* START *

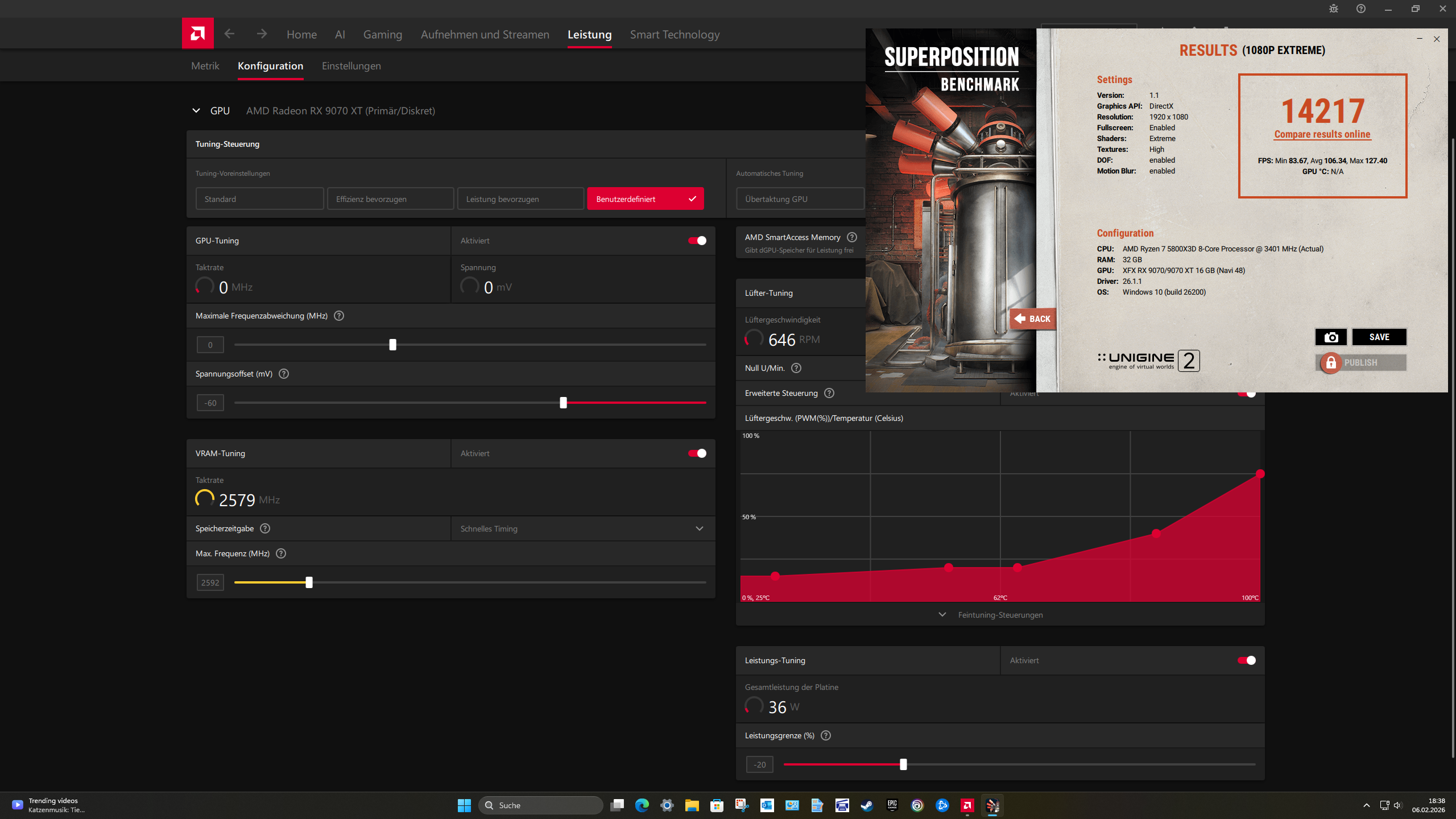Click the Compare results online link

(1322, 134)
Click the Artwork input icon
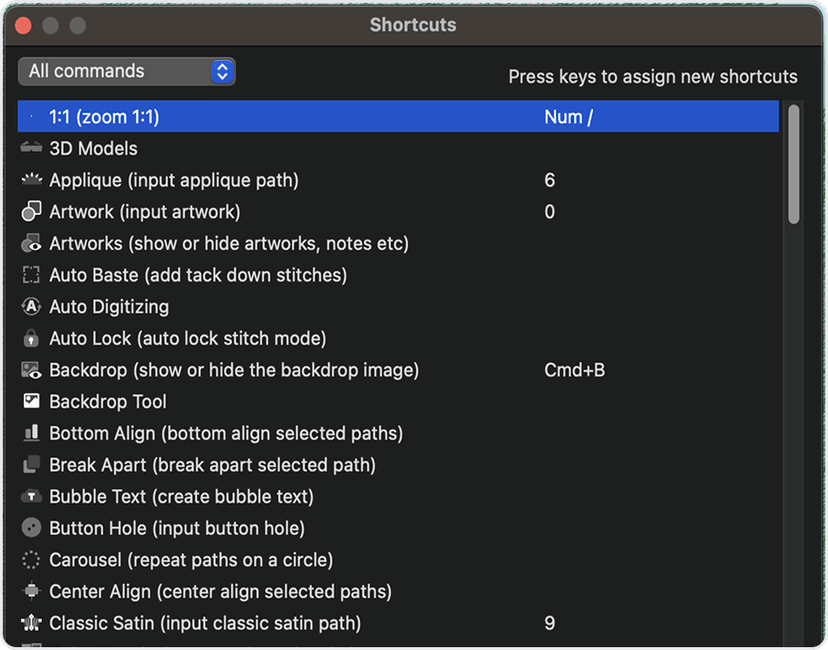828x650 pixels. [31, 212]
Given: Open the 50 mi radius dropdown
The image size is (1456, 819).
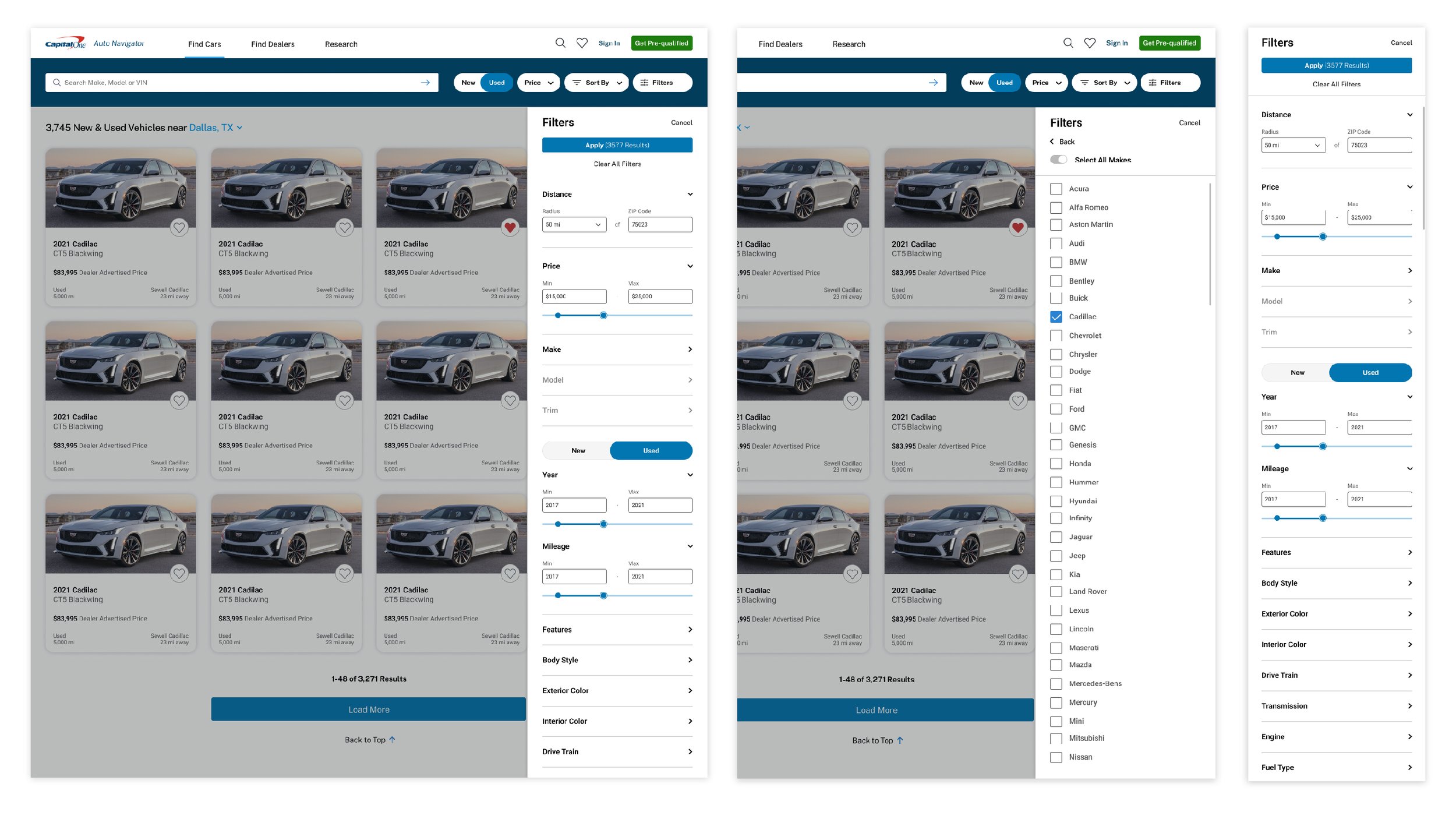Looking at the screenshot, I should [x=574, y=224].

* END *

■ REQUEST
Copy all the records above word for word, leaving out the pictures.

■ RESULT OF THE TASK
Click the Compare results online link

(1322, 134)
Click the Artwork input icon
828x650 pixels. [31, 212]
Given: Open the 50 mi radius dropdown
The image size is (1456, 819).
Looking at the screenshot, I should [x=574, y=224].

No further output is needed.